Radio Freedom

Pretoria (initial broadcasts), various exile locations; South Africa (clandestine);
- Broadcast area: Sub-Saharan Africa
- Branding: Radio Freedom

Programming
- Language: English, African languages
- Format: Political, anti-apartheid, liberation movement
- Affiliations: African National Congress, Umkhonto we Sizwe

History
- First air date: June 1963 (formal), mid-1950s (initial)
- Last air date: 1991

= Radio Freedom =

Radio propaganda arm of the African National Congress

Radio Freedom also called Radio Zambia was a South African radio arm of the African National Congress (ANC) and its fighting wing Umkhonto we Sizwe (MK) (Spear of the Nation) during the anti-Apartheid struggle from the 1970s through the 1990s. It was the oldest liberation radio station in Africa. Listening to Radio Freedom in Apartheid-era South Africa was a crime carrying a penalty of up to eight years in prison.

Though its first formal broadcast was aired in June 1963 the first broadcasts by what was then called Freedom Radio took place in the mid-1950s. The illegally-constructed transmitters were very low-powered devices, made by amateurs and operated by white activists. The first broadcasts came from various sites in Natal. Then a transmitter came on the air from Pretoria by which time the South African Police, assisted by Post Office engineers, had developed a radio direction finding set-up which successfully traced the transmitter to an address in the Muckleneuk suburb of Pretoria. The police raided the address while a broadcast was taking place and arrested five people. They also took possession of the radio transmitter plus other apparatus. The five accused came to court where they were found guilty of operating an illegal transmitter. They appealed against the judgement on a technicality and were tried again by a higher court in Pretoria on 29 July 1957. The two judges rejected their appeal and the five were duly sentenced to a fine or three months imprisonment. There was then a considerable hiatus until the next broadcast occurred from a transmitter outside South Africa in 1963.
The activist and ANC member Walter Sisulu announced the new station, saying "I come to you from somewhere in South Africa... Never has the country, and our people, needed leadership as they do now, in this hour of crisis. Our house is on fire.” By the mid-1970s, having been exiled, Radio Freedom was broadcasting on radio stations in five countries (Tanzania, Zambia, Angola, Ethiopia, and Madagascar).

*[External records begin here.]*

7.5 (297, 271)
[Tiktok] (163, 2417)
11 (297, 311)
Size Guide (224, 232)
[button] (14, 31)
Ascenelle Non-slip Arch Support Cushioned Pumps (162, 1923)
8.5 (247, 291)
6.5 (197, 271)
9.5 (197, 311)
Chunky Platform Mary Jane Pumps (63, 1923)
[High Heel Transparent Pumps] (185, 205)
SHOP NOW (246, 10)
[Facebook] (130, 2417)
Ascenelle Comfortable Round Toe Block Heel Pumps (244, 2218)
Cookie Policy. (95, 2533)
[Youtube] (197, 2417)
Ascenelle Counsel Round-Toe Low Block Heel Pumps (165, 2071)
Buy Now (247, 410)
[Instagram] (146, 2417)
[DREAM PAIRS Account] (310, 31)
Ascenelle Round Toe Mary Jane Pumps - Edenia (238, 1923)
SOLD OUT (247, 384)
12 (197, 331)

In 1983, South African soldiers targeted and destroyed Radio Freedom's Madagascar facility, halting its operation for a short time.

Station identifications featured machine-gun fire, followed by spoken words such as "This is Radio Freedom, the voice of the African National Congress and its military wing uMkhonto we Sizwe", or a variation of that. These identifications became familiar to international audiences after an excerpt from one was included in a hit song "3 a.m. Eternal", first released in 1989, by The KLF.

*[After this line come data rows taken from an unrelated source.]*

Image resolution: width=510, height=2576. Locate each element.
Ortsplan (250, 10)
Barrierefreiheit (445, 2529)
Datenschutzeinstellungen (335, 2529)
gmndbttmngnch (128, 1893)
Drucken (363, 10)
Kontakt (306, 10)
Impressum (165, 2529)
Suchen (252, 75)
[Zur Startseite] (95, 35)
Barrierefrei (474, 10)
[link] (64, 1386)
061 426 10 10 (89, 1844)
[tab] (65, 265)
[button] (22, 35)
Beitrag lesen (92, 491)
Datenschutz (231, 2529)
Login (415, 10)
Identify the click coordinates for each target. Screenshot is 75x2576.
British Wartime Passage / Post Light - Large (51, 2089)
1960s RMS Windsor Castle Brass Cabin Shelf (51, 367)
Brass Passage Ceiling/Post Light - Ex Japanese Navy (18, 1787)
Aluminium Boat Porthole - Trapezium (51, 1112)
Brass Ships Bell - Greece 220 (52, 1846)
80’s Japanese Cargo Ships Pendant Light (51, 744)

Like other guerrilla stations, Radio Freedom shared news, interviews, poetry and commentary from the movement that ran counter to the highly censored media reports from within South Africa. Regular reports on bombings and acts of sabotage by the MK gave the impression of a nearly continuous assault and encouraged listeners to join the movement.

For some listeners, Radio Freedom's most valued contribution was the music, as it was the only place where one could hear exiled South African musicians like Dollar Brand (Abdullah Ibrahim), Dudu Pukwana, Miriam Makeba, or any music critical of apartheid. Much like tuning into Radio Freedom could come with a prison sentence, so too did owning a record of these artists; possessing a Miriam Makeba record, for instance, could lead to five years in prison.

In 1991, as apartheid came to an end, so too did Radio Freedom. The ANC, which had already shifted priorities from seizing power to gaining a seat at the table, convinced the new government to release political prisoners and welcome exiles back to South Africa. With broadcasters lining up to return home, the station slipped off the air without fanfare.

Winnie Mandela and several people featured in Amandla!: A Revolution in Four-Part Harmony credit Radio Freedom as a significant comforting, rallying, and organising factor in the fight against Apartheid.